Meteorological Service of Mexico

The Servicio Meteorológico Nacional (SMN; "National Meteorological Service") is Mexico's national weather organization. It collects data and issues forecasts, advisories, and warnings for the entire country.

==History==
A presidential decree founded El Observatorio Meteorológico y Astrónomico de México (The Meteorological and Astronomical Observatory of Mexico) on February 6, 1877 as part of the Geographic Exploring of the National Territory commission. By 1880, it became an independent agency located at Chapultepec Castle, then encompassing six observatories.

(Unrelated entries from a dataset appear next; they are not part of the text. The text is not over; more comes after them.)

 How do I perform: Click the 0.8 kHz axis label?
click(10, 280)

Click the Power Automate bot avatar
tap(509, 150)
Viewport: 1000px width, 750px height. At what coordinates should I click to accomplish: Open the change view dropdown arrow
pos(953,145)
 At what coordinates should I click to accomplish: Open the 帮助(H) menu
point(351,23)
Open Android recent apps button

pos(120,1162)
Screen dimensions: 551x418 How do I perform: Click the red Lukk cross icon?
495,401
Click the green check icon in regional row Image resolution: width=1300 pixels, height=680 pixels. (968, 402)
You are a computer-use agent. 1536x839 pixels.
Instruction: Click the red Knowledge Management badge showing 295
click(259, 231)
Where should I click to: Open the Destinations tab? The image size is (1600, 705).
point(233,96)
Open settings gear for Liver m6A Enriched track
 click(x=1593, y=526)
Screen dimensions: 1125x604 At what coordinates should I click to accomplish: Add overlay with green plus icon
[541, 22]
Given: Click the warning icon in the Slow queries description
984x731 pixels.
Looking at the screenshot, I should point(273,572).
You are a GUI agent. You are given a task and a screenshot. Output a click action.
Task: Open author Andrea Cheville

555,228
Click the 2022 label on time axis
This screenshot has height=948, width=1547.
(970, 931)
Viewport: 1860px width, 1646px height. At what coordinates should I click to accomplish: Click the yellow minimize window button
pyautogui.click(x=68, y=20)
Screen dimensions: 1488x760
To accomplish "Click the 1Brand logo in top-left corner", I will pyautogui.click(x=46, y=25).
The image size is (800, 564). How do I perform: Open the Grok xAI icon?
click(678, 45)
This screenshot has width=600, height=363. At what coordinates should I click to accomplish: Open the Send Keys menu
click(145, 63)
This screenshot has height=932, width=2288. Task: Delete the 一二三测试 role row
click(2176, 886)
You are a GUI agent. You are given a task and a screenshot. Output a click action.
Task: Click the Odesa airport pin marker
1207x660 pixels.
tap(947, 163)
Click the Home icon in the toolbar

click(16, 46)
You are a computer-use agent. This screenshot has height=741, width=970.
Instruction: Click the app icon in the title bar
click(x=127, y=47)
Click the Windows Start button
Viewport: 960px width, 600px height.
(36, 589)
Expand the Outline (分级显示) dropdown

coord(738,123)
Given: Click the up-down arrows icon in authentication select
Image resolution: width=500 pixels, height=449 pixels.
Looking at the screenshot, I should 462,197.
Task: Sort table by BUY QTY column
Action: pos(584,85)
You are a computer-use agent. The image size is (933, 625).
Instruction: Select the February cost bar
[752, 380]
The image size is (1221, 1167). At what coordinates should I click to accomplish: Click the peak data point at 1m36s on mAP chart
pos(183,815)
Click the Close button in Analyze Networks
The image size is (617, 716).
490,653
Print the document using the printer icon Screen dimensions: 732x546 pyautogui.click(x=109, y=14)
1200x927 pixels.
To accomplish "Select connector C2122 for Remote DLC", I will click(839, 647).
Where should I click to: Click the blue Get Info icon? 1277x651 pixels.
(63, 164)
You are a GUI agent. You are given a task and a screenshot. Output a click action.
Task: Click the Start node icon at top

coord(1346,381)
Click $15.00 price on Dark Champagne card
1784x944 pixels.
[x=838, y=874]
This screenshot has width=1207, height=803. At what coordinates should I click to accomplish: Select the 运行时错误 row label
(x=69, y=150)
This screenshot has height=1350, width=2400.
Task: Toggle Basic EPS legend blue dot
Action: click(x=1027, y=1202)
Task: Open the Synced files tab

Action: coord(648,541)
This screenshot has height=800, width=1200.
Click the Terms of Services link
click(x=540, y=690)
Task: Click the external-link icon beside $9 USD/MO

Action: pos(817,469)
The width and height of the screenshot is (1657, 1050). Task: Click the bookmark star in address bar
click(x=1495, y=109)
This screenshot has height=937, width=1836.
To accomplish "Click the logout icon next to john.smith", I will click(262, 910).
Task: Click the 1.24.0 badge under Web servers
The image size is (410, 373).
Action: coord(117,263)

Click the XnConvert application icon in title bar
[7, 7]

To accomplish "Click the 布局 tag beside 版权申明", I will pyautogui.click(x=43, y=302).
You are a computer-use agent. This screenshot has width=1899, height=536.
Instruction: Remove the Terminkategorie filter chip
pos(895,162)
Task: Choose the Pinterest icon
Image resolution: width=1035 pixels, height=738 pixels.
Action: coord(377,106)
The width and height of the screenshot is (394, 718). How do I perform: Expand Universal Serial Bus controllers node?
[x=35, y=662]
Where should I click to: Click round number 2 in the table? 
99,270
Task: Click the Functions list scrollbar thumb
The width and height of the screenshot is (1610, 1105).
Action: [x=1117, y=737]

In 1901, the Servicio Meteorologia Nacional was formed with 31 sections for each state and 18 independent observatories which reported back to the central office in Tacubaya via telegraph. It joined the World Meteorological Organization in 1947. By 1980, the organization included 72 observatories, of which eight launched weather balloons and radiosondes, and five radars serviced the country. In 1989, it became a subagency of the General de Administracion del Agua.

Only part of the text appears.